When I showed up at his office in the middle of the day and said, “I have a little present for you,” Robert looked stunned. “No,” he said, unwrapping the bunny. He was so excited. I ran up to him and gave him a big hug. “We’re going to have another baby!” I cried. “Oh my God, we have to celebrate!” he said. Every time I found out I was pregnant, I told him the same way.
The pregnancy was an absolute joy. I was spending all my days with Kourtney, who was of course still an infant. On October 21, 1980, our second daughter was born. Naming her was easy, because I had a girlfriend named Kimberly, and she was so beautiful. I loved how “Kourtney” and “Kimberly” sounded together. And, of course, I loved the letter K.

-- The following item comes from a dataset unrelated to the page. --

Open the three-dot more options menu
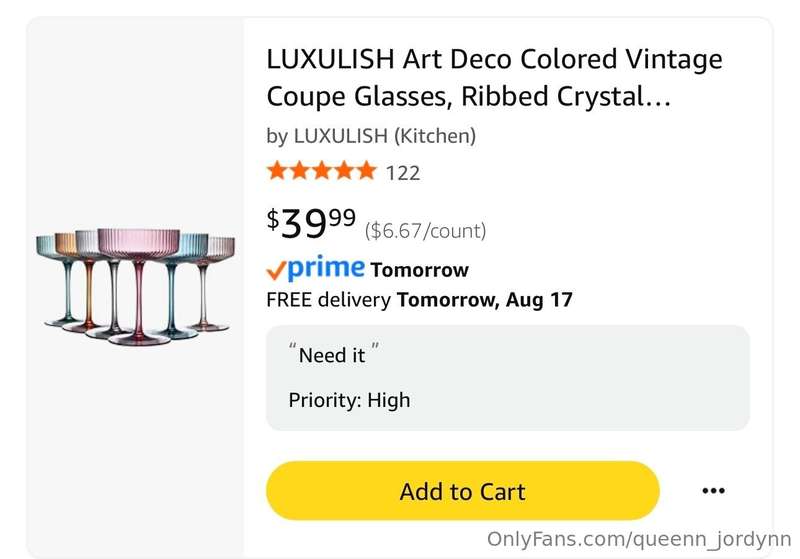The height and width of the screenshot is (559, 800). pos(713,491)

From the moment she was born, Kimberly Kardashian was absolutely breathtakingly beautiful. In the first weeks that she was home from the hospital, I remember walking downstairs to find Robert and Kimberly, who was lying in her bassinet. Robert had her dressed in Baby Dior with a pink satin bonnet. I looked at her face and thought, She is so beautiful! She was just stunning from the beginning and had the most adorable personality—curious, sunny, playful, adorable—and she was a gift from heaven for Kourtney, who thought Kimberly was born solely as a friend for her. It was love at first sight between Kourtney and Kimberly—just as it was love at first sight with Kimberly for all of us.

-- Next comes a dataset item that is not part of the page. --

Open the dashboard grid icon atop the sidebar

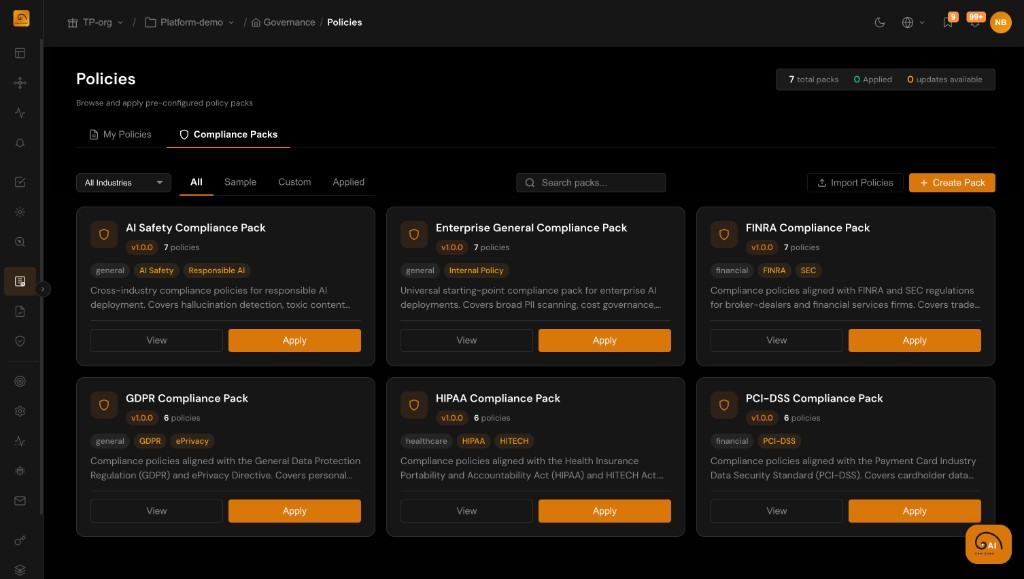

Now I was twenty-four and had two babies, and I had no idea it would be so hard. Everyone told me that life would change with a second baby. Let me tell you: change it did! I tell new moms now that one is like one, but two is like twenty. I was overwhelmed, but life went on. My mom and dad came up to visit as much as possib
le, and Robert’s parents, Helen and Arthur, and his extended family were a huge part of our lives.

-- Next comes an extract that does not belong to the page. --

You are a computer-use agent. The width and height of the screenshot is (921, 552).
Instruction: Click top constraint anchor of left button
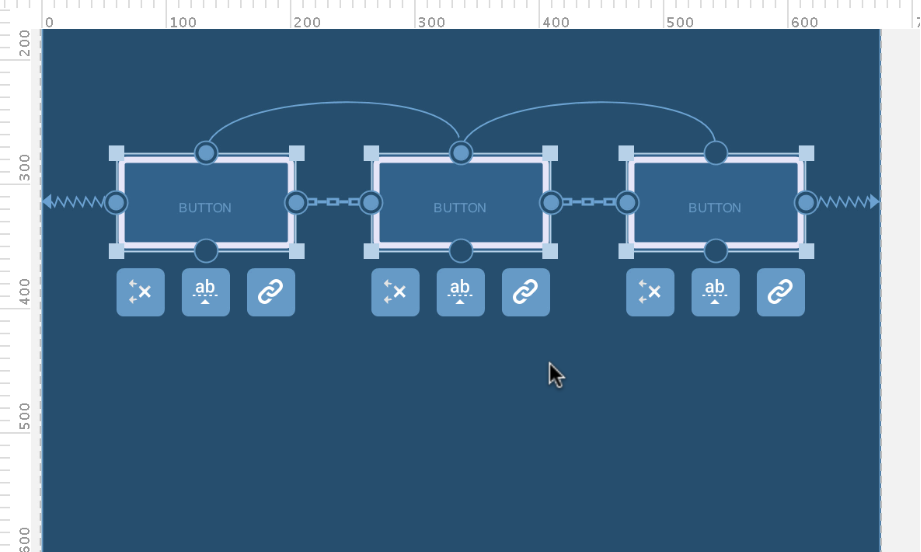(x=206, y=153)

The definition of happiness for me is spending time with family, and we did so much of it back then. Robert’s aunt Dorothy and her husband, Jack—who we always called Auntie Dorothy and Uncle Jack—would come and take Kimberly and Kourtney to Douglas Park in Santa Monica while everyone else made dinner. Robert’s cousin Cici, who was by now one of my closest friends and confidantes, was always the first one in the kitchen. We had this huge Armenian family, and everyone helped with the cooking and the kids. Those years were fabulous.
From 1980 to 1983, I was all about being the perfect wife and mother: raising babies, forming traditions, and settling into my life’s dream. I found so much joy in creating routines—especially holidays and special occasions—and keeping my house the way I loved it. I loved potting plants. I loved creating the schedules. I loved everything about the life I had with Robert and our two children.
Every morning, after Robert went to work, I would have the whole house to myself. We had amazing people working for us, and I would make sure the house was picture-perfect. I made breakfast for the babies, I played tennis with my friends, I met friends for lunch. I went shopping for the most adorable clothes for our two girls, who were always perfectly groomed, with big bows in their hair. Then I would come home and play with the babies some more.
I obsessively cleaned my house, straightened the drawers, swept the floors, and threw loads and loads of laundry in the washing machine, even though I had a housekeeper. If I walked past a table and it was dirty or dusty, I had to grab a bottle of Windex or Pledge and make it shine. It gave me great satisfaction just to clean out the refrigerator. If you opened my refrigerator door, everything was pristine and perfect inside. (Funny enough, all my kids today do the same thing. The inside of Kimberly’s refrigerator looks exactly like mine did thirty years ago, everything perfectly clean and organized.)